Awantura na Kabatach. "Konstancinowi się udogadnia, a nas kieruje do lasu"

[object Object]
Mieszkaniec Starych Kabat o przebudowie Tomasz Zieliński, tvnwarszawa.pl
wideo 2/3

W burzliwej atmosferze przebiegało posiedzenie komisji dotyczące przebudowy ulicy Relaksowej. Mieszkańcy chcą zmiany projektu, choć prace są już zaawansowane. Twierdzą, że są poszkodowani, bo na inwestycji skorzystają mieszkańcy okolicznych miejscowości, a nie oni.

- Proszę się odsunąć, będziemy pryskać, jutro idzie beton - robotnik pracujący przy przebudowie Relaksowej przegonił nas i rozmawiających z nami mieszkańców Kabat.

Wkrótce potem w tym nietypowym miejscu rozpoczęło się wyjazdowe posiedzenie radnych.

Członkowie Komisji Inwestycji Komunalnych i Transportu oraz Komisji Architektury i Ochrony Środowiska Rady Dzielnicy Ursynów spotkali się na Kabatach, by rozmawiać o budzącej emocje inwestycji.

Urzędnicy chcieli pokazać mieszkańcom możliwe zmiany w kontrowersyjnym dla nich projekcie przebudowy ulicy Relaksowej - ta ma być przedłużeniem Rosnowskiego, połączenia Ursynowa z Wilanowem.

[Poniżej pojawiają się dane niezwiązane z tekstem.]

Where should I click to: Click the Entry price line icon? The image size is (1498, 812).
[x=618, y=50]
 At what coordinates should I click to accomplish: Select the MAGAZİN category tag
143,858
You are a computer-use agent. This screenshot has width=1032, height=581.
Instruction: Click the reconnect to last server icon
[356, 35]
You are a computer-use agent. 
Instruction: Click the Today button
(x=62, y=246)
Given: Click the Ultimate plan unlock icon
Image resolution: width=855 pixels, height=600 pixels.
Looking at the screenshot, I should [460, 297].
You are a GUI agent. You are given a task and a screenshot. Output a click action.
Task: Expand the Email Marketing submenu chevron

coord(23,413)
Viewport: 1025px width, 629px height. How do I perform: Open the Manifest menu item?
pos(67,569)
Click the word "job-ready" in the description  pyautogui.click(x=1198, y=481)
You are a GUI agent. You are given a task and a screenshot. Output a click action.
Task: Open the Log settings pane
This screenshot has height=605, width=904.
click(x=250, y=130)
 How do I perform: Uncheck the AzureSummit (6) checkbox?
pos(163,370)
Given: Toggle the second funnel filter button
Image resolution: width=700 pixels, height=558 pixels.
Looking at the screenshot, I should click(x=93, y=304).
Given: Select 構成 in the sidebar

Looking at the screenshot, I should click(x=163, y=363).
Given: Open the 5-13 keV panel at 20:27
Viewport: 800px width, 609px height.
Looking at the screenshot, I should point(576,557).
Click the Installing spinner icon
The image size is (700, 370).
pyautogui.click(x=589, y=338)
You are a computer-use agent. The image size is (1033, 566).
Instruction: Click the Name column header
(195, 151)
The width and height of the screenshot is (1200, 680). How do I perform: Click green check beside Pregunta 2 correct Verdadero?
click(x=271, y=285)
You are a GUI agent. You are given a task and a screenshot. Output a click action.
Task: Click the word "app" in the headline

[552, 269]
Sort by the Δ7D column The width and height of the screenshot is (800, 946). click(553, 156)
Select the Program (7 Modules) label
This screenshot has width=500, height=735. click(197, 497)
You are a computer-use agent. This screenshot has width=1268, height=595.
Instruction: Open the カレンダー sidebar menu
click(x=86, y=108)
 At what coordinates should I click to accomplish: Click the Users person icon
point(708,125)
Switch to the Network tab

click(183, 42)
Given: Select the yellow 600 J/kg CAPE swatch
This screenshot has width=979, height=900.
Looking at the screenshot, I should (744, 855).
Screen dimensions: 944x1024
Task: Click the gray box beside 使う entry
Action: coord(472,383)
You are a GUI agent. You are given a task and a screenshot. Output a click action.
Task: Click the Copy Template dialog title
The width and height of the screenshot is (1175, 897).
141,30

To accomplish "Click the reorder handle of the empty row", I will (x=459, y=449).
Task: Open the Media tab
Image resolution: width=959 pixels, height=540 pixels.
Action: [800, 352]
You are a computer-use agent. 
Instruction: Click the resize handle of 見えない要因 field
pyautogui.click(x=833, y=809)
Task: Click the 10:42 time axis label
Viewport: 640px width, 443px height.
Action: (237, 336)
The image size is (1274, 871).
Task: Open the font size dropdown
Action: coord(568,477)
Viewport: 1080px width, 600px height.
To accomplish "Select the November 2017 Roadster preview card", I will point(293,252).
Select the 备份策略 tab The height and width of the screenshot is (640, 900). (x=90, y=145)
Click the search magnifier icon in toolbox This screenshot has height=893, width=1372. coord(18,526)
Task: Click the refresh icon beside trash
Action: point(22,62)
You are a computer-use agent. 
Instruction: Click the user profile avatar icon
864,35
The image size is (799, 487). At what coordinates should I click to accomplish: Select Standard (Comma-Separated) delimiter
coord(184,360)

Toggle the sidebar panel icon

Na miejscu budowy pojawiło się kilkadziesiąt osób - przeciwników inwestycji. Bo choć przebudowa trwa już w najlepsze, część mieszkańców liczy, że uda się wypracować nowe rozwiązania.

Komisja nie przypominała tej tradycyjnej "zasiadanej" przy stole. Utworzyło się wiele mniejszych grup. Jedni rozmawiali z burmistrzem Ursynowa - Robertem Kempą, inni z radnymi, jeszcze inni z autorem projektu.

Było nerwowo.

"Czujemy się niedowartościowani"

Bo rejon, gdzie realizowany jest projekt od zachodu ograniczony jest ulicą Relaksową, Rosnowskiego od południa, Skarpą Wiślaną od wschodu oraz wąwozem wcinającym się w skarpę od północy. W kilkudziesięciu domach mieszka kilkaset osób. Z osiedla mogą wyjechać jedynie Relaksową.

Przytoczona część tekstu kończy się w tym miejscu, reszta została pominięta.